19 thoughts on “Glossary of Terms

  1. I like your summation of induction, but you forgot to mention that each proof has to have one syllogism, two lemmas, and two axioms, in that order. The mnemonic to remember the pattern is “shave and a haircut,” as in “syl, lem-lem, ax-ax…” two bits.

  2. Richard Dawkins: An influential Biblical Scholar and Philosopher of Science. Richard Dawkins is most famous for his deistic works on the existence of God.

    LOL WUT?

  3. Myrmidon,

    It is not clear what you find so objectionable about my biographical definition of Dawkins. Most of his writings are on exactly the topics I mention, and furthermore he understands himself to be an expert on both. In fact, his very position, Professor of the Public Understanding of Science, is a function of the philosophy of science. As for deistic works, The Blind Watchmaker most readily comes to mind.

    So long,
    NS

  4. Deism=belief that some kind of deity created the universe and retired shortly afterward

    The Blind Watchmaker=No deity had any hand in the creation of anything.

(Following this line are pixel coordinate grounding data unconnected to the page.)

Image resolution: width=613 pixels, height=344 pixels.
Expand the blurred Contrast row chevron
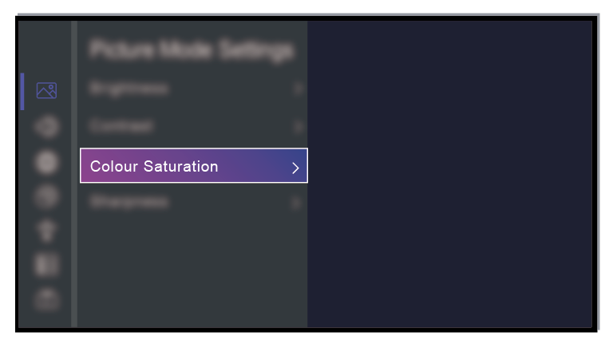(298, 127)
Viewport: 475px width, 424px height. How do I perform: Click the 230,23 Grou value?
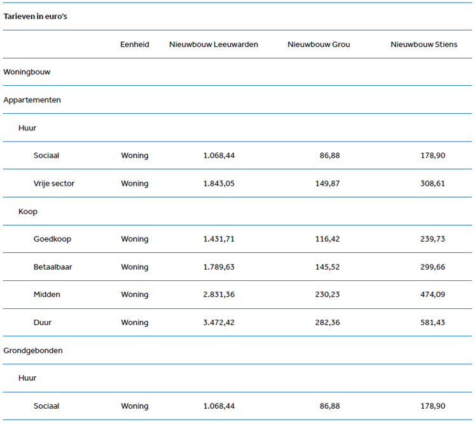(x=327, y=294)
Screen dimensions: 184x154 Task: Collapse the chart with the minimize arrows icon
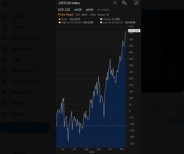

  5. Excuse me but the very title of that book belies your curt, flippant summary. What The Blind Watchmaker shows (…to those of us who have actually read it) is that the world is mechanistic, not open to intervention from non-alien life forms. This is deism if by another name. The universe was set in motion. Hello.

    NS

  6. “Excuse me but the very title of that book belies your curt, flippant summary. What The Blind Watchmaker shows (…to those of us who have actually read it) is that the world is mechanistic, not open to intervention from non-alien life forms. This is deism if by another name. The universe was set in motion. Hello.”

  7. while i agree with your definition of ‘chatterbox syndrome’, i feel that the best example of it is Y-O-U.

  8. “FYI I don’t hide my identity.” Then why don’t you use your real name, or tell your readers any personal information?

  9. Oh my god, I just spent a bunch of time refuting one of your mathy whatevers and I just realised how obvious of a poe you are. Whatever, it was a good time anyways.